***** RECORD EXTRACTS *****
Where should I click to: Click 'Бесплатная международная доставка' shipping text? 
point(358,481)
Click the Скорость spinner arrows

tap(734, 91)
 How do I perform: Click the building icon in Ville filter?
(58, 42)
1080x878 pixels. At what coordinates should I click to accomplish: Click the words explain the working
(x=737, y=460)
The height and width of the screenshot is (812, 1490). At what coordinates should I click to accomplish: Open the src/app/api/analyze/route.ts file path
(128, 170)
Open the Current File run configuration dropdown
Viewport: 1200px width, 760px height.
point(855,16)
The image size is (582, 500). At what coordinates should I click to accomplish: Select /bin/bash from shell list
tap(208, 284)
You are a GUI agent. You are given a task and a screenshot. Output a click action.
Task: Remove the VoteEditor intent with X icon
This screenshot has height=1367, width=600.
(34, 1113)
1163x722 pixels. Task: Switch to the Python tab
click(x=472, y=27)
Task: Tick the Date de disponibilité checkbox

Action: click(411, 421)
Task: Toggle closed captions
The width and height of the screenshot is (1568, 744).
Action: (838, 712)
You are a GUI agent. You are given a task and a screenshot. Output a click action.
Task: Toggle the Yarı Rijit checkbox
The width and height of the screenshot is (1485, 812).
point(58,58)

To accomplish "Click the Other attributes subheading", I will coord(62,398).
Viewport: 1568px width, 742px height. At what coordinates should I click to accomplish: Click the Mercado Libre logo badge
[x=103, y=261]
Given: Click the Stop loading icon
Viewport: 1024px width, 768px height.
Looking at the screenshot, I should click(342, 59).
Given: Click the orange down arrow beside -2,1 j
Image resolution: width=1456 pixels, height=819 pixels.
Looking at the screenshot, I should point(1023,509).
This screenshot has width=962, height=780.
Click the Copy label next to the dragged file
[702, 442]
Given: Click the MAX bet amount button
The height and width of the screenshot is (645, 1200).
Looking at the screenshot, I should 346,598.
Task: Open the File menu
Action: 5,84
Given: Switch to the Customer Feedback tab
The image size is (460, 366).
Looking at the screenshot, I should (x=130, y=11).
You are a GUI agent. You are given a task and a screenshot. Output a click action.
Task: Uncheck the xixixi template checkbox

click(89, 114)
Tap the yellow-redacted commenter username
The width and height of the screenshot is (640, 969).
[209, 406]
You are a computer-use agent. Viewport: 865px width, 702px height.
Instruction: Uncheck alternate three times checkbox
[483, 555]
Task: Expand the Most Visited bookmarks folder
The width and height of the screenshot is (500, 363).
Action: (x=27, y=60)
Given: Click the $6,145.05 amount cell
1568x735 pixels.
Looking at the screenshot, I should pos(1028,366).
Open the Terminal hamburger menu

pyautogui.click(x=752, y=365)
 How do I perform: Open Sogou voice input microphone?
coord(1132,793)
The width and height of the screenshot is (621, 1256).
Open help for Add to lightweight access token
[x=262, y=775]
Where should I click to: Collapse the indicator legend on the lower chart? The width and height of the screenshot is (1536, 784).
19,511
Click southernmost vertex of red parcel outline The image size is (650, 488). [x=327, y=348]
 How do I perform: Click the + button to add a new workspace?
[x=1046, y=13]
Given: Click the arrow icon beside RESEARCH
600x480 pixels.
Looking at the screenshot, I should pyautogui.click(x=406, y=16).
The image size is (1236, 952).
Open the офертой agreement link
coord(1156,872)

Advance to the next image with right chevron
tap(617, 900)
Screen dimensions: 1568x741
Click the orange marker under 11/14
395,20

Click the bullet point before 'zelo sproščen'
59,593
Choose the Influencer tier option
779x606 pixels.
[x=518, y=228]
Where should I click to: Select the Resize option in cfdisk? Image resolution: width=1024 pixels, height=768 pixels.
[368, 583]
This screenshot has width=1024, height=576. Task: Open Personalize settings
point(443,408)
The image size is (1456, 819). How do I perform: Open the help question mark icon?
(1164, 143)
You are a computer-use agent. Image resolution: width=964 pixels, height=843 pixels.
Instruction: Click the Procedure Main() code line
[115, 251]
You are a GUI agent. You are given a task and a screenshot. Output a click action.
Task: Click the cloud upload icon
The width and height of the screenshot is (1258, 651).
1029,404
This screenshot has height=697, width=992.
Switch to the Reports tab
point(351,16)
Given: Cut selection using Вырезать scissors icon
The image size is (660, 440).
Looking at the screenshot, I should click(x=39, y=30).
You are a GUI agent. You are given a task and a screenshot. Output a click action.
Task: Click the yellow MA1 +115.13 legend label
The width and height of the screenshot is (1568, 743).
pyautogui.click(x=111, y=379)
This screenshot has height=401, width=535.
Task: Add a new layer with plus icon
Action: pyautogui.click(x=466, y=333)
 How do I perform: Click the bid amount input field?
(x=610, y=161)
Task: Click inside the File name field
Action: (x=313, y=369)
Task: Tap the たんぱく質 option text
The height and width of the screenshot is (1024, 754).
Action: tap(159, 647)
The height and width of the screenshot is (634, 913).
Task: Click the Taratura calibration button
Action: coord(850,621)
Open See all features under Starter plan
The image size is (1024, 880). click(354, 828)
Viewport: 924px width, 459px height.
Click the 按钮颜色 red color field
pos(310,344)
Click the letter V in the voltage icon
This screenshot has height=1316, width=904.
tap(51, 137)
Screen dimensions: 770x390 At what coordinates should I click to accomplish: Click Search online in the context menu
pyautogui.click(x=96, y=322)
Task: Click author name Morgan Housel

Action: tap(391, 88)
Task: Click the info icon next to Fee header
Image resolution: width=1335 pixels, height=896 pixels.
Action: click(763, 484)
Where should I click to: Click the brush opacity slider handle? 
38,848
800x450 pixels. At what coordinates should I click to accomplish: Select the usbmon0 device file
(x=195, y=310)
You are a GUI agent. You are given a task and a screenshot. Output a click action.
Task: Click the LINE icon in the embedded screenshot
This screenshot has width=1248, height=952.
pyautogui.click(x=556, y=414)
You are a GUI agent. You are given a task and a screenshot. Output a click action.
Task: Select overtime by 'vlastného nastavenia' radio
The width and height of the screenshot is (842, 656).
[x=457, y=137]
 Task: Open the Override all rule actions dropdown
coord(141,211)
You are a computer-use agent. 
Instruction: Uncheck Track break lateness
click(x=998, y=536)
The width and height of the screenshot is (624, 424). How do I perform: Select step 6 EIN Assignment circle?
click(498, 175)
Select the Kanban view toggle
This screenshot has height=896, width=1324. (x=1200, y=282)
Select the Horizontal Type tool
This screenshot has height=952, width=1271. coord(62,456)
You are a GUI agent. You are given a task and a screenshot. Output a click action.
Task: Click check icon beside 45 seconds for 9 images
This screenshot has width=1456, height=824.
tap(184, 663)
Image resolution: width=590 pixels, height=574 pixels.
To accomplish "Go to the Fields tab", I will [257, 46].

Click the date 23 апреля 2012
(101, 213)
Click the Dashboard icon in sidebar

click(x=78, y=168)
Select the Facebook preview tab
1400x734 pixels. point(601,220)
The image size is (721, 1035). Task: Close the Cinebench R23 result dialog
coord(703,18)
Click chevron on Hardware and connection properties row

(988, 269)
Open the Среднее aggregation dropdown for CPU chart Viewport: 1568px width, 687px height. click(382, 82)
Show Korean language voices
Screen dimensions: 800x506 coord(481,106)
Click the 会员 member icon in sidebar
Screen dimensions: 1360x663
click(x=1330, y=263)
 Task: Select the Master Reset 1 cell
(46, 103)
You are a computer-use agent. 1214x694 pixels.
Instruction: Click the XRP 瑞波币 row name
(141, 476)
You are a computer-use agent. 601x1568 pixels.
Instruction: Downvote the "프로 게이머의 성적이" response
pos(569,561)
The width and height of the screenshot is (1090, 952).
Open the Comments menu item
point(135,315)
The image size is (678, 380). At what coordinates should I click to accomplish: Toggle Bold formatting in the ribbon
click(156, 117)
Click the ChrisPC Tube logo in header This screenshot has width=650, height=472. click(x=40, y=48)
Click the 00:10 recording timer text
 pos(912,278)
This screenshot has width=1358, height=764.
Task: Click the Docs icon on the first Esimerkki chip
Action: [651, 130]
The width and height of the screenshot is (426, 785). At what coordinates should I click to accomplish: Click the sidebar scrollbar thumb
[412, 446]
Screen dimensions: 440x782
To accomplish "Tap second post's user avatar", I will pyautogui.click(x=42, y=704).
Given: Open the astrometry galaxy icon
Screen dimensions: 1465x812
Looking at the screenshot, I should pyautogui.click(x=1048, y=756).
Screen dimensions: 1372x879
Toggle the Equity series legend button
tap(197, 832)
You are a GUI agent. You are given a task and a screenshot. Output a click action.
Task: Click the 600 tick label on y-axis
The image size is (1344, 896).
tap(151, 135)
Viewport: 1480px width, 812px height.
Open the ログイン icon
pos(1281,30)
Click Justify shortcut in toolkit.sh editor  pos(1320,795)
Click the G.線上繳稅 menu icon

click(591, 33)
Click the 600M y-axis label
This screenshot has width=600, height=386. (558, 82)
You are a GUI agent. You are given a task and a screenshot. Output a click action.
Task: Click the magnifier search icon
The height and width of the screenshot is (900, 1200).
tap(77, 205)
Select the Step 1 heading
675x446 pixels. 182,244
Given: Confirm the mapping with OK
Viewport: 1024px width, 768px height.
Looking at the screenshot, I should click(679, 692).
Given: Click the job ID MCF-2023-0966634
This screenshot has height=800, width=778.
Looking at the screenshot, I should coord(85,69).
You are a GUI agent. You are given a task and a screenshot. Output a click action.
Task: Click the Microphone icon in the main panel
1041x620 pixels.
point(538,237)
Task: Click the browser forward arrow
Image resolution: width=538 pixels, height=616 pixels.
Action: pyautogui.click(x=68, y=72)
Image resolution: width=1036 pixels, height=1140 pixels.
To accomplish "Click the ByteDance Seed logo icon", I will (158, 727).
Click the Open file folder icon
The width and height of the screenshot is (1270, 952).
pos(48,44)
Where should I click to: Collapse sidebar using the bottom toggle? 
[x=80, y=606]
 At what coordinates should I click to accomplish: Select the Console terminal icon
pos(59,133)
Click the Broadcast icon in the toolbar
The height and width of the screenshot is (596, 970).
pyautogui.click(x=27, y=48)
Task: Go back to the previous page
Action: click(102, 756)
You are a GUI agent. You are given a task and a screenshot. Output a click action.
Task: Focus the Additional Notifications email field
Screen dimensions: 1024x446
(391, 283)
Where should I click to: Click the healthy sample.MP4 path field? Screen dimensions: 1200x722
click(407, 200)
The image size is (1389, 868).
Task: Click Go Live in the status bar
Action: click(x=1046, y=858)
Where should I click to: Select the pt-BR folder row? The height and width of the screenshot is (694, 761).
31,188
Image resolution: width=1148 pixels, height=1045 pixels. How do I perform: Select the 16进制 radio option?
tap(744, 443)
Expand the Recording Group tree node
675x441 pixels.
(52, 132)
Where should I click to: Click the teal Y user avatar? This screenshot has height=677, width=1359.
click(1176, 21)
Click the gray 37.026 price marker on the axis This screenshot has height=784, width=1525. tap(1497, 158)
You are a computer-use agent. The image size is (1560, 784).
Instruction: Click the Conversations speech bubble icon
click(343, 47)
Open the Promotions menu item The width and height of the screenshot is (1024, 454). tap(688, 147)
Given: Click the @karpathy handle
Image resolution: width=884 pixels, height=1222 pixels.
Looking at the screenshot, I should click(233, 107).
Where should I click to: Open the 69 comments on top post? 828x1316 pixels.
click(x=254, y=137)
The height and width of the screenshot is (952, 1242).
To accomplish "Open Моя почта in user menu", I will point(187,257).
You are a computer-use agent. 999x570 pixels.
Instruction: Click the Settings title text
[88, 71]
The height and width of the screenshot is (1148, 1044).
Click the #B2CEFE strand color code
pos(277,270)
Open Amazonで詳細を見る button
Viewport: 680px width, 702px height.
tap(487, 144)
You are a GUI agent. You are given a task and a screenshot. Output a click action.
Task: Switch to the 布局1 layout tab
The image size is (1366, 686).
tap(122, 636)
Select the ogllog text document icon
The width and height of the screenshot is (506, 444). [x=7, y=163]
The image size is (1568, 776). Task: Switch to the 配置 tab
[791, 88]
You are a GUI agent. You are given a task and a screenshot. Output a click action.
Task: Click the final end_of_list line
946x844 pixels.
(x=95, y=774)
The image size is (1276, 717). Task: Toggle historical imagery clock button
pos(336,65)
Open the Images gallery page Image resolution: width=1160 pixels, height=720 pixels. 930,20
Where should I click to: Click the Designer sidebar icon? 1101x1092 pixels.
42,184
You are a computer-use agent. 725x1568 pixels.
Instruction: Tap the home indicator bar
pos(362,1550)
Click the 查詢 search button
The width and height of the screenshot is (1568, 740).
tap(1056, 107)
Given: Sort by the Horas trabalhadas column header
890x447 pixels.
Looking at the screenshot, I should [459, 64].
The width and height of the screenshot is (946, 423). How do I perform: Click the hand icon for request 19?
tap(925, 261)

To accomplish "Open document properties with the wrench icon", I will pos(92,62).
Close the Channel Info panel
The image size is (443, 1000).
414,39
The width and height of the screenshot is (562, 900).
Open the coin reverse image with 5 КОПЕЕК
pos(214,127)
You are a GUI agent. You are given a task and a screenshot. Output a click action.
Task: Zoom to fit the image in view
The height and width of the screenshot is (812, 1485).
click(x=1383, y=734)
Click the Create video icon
*****
• PROBLEM REQUIREMENTS
Copy out the listing again, from the line containing "Screen dimensions: 1568x741" through the line containing "tap(51, 137)", with both of those lines included.

• WRITTEN ANSWER
Screen dimensions: 1568x741
Click the orange marker under 11/14
395,20

Click the bullet point before 'zelo sproščen'
59,593
Choose the Influencer tier option
779x606 pixels.
[x=518, y=228]
Where should I click to: Select the Resize option in cfdisk? Image resolution: width=1024 pixels, height=768 pixels.
[368, 583]
This screenshot has width=1024, height=576. Task: Open Personalize settings
point(443,408)
The image size is (1456, 819). How do I perform: Open the help question mark icon?
(1164, 143)
You are a computer-use agent. Image resolution: width=964 pixels, height=843 pixels.
Instruction: Click the Procedure Main() code line
[115, 251]
You are a GUI agent. You are given a task and a screenshot. Output a click action.
Task: Click the cloud upload icon
The width and height of the screenshot is (1258, 651).
1029,404
This screenshot has height=697, width=992.
Switch to the Reports tab
point(351,16)
Given: Cut selection using Вырезать scissors icon
The image size is (660, 440).
Looking at the screenshot, I should click(x=39, y=30).
You are a GUI agent. You are given a task and a screenshot. Output a click action.
Task: Click the yellow MA1 +115.13 legend label
The width and height of the screenshot is (1568, 743).
pyautogui.click(x=111, y=379)
This screenshot has height=401, width=535.
Task: Add a new layer with plus icon
Action: pyautogui.click(x=466, y=333)
 How do I perform: Click the bid amount input field?
(x=610, y=161)
Task: Click inside the File name field
Action: (x=313, y=369)
Task: Tap the たんぱく質 option text
The height and width of the screenshot is (1024, 754).
Action: tap(159, 647)
The height and width of the screenshot is (634, 913).
Task: Click the Taratura calibration button
Action: coord(850,621)
Open See all features under Starter plan
The image size is (1024, 880). click(354, 828)
Viewport: 924px width, 459px height.
Click the 按钮颜色 red color field
pos(310,344)
Click the letter V in the voltage icon
This screenshot has height=1316, width=904.
tap(51, 137)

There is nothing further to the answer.